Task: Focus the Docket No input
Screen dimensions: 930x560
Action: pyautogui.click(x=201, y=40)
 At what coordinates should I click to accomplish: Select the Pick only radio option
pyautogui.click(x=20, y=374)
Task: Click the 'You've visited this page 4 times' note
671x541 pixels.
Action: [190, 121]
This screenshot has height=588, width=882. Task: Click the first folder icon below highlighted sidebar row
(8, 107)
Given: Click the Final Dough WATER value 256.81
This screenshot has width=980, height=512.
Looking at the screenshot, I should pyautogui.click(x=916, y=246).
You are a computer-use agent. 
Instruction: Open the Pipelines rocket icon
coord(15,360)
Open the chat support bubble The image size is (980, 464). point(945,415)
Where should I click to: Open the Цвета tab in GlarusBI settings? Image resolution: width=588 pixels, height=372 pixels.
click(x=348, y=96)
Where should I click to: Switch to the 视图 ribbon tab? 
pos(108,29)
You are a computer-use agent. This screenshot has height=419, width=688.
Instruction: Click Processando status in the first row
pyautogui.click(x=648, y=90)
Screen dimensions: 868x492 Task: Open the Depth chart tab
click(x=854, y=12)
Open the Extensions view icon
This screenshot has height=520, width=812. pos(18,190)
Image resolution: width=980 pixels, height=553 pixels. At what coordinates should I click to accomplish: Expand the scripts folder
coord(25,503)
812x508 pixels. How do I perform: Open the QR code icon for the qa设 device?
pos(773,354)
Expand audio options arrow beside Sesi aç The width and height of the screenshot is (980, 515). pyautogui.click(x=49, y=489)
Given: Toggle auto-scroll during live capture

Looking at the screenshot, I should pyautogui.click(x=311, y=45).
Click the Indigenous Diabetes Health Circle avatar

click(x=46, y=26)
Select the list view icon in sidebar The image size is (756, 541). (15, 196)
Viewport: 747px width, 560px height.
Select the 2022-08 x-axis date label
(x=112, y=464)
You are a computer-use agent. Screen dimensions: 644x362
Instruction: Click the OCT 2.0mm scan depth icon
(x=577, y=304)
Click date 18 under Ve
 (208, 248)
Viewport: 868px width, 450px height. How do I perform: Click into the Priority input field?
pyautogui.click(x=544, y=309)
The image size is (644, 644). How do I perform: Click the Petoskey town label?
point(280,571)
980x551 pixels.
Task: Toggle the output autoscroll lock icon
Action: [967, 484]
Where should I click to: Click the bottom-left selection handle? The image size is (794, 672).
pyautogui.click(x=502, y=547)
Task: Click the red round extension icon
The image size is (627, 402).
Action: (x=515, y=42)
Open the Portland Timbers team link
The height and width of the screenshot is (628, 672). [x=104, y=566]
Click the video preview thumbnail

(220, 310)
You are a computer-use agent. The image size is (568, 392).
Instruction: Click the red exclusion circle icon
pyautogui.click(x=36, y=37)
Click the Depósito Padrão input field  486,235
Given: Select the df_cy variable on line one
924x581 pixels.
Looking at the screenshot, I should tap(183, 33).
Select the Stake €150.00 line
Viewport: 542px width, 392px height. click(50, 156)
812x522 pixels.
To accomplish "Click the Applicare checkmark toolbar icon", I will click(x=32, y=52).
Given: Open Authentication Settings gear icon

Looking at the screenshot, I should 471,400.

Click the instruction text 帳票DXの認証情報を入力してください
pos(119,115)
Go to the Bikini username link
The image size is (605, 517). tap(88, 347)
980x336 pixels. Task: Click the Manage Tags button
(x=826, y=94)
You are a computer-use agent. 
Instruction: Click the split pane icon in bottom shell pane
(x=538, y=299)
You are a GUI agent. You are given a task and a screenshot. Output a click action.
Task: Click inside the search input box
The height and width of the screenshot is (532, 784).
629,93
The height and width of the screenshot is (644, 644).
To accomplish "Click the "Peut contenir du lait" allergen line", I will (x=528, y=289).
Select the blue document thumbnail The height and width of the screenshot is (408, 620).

┄┄┄┄┄┄┄┄┄┄

- _What to do_:
Above are the records; copy exactly the lines from the line with "924x581 pixels." through the line with "Task: Click inside the search input box", both included.

- _Task output_:
924x581 pixels.
Looking at the screenshot, I should tap(183, 33).
Select the Stake €150.00 line
Viewport: 542px width, 392px height. click(50, 156)
812x522 pixels.
To accomplish "Click the Applicare checkmark toolbar icon", I will click(x=32, y=52).
Given: Open Authentication Settings gear icon

Looking at the screenshot, I should 471,400.

Click the instruction text 帳票DXの認証情報を入力してください
pos(119,115)
Go to the Bikini username link
The image size is (605, 517). tap(88, 347)
980x336 pixels. Task: Click the Manage Tags button
(x=826, y=94)
You are a computer-use agent. 
Instruction: Click the split pane icon in bottom shell pane
(x=538, y=299)
You are a GUI agent. You are given a task and a screenshot. Output a click action.
Task: Click inside the search input box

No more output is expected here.